◆ TREŚĆ ZADANIA
Wskaż w poniższych rekordach każdy wiersz zawierający słowo „pixels” i przepisz go. Wielkość liter ma znaczenie.

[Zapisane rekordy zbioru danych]
--*--
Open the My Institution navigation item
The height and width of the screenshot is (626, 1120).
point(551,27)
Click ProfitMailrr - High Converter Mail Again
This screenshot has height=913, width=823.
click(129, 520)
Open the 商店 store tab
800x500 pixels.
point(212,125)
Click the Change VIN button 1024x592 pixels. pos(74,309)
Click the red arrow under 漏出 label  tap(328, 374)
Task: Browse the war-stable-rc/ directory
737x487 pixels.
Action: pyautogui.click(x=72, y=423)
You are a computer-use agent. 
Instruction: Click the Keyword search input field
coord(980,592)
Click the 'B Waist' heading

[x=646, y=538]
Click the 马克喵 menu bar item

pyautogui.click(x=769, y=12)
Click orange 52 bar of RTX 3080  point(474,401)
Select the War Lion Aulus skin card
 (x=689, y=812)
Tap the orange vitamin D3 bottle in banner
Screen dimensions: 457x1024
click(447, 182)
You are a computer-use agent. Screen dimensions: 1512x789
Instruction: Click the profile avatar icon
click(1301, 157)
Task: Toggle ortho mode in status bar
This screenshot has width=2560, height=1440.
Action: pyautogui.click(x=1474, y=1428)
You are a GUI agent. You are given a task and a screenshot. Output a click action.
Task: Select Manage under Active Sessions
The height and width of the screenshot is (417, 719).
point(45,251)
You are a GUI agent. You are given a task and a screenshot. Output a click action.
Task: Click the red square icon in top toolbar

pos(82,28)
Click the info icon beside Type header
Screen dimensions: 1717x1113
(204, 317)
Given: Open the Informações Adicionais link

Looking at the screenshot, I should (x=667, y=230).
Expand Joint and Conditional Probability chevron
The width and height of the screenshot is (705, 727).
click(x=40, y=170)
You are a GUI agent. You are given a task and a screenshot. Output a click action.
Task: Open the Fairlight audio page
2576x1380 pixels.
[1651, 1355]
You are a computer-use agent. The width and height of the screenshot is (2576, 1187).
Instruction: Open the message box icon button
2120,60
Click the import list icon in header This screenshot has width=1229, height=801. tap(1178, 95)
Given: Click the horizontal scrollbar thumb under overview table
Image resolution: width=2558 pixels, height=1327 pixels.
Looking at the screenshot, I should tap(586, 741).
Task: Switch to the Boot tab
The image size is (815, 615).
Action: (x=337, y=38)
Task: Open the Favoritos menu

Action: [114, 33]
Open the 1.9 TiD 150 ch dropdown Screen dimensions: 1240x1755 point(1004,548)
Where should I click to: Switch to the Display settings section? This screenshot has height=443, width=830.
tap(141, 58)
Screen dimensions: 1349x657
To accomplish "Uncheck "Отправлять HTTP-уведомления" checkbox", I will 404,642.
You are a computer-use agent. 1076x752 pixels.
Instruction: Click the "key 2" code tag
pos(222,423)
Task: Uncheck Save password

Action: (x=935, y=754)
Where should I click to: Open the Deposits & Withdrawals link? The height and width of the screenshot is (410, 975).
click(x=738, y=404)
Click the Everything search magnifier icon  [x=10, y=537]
--*--
◆ WYNIK ĆWICZENIA
800x500 pixels.
Click the Change VIN button 1024x592 pixels. pos(74,309)
737x487 pixels.
2576x1380 pixels.
Image resolution: width=2558 pixels, height=1327 pixels.
You are a computer-use agent. 1076x752 pixels.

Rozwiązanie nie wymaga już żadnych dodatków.